The Golden Rule of Student Retention

Posted on August 16, 2009

People often ask, “What is the best tool to improve student retention?” My answer is what I call The Golden Rule of Student Retention: reach out to students when they need your help the most. If you can do this on a consistent basis, your retention numbers will improve dramatically. All the best student retention efforts follow this rule. For instance, First Year Experience programs help students when they are adjusting to college life. An early alert system’s mission is to catch struggling students before it’s too late. Mentoring programs put experienced people in place to help guide students along, especially in times of need.

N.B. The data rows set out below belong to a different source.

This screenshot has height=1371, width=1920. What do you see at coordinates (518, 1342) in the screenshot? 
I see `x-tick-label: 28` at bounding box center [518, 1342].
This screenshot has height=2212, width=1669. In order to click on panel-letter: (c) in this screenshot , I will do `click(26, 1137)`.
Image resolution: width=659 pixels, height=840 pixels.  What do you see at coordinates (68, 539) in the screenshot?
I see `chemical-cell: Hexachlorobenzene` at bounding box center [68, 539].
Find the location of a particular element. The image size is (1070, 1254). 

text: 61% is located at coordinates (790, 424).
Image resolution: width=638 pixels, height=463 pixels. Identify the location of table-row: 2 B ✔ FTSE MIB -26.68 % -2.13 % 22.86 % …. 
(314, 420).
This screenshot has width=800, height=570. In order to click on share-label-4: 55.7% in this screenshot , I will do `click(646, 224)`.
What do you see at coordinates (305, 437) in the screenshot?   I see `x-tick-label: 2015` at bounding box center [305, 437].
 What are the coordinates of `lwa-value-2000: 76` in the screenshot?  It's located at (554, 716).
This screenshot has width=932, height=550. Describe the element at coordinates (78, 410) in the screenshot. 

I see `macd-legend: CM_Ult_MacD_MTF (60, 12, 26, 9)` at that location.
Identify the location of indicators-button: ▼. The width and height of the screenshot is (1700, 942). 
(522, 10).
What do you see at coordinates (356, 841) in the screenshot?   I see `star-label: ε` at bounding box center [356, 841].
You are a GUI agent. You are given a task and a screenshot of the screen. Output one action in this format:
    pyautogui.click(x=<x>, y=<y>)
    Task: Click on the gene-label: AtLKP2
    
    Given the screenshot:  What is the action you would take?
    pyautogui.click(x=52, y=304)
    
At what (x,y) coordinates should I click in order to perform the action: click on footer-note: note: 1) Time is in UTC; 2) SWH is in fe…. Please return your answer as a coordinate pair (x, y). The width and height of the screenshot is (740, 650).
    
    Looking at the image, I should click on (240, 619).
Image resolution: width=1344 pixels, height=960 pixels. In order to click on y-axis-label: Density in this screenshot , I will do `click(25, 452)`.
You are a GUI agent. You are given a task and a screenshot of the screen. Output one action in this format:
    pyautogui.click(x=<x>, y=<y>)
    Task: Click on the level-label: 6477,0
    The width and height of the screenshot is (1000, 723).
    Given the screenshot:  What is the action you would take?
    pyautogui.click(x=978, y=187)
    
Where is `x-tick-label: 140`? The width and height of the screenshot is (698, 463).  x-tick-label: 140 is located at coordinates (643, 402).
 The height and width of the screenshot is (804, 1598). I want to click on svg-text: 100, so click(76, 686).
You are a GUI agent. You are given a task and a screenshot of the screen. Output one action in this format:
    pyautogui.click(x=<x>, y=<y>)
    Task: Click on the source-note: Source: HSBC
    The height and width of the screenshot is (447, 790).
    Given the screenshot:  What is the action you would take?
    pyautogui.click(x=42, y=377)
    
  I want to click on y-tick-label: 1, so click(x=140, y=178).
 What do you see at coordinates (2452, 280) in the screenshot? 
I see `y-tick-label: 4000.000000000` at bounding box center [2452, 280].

Is your school following this rule? If so, how efficient are your efforts? Mid-term grades are a great example of an attempt to help students that arrives too late. Here’s an all too common scenario: the mid-term test is given, a week later the grades are recorded, another week later the information gets to student services, and then another week passes before the data is acted upon. After all these delays, the student gets an email or phone call about a test they bombed three or four weeks ago. This is too late! The crisis in the student’s mind is all but over, and the school missed an opportunity to help them manage. Timely intervention would have scored your school major points in the student’s mind and more importantly their heart.

The Golden Rule of Student Retention is real and its power is undeniable. If you doubt, ask someone who recently had a traumatic experience how they feel toward people who helped them in their time of need. Then ask how they feel about people who sent them an email a month later. It’s not the same.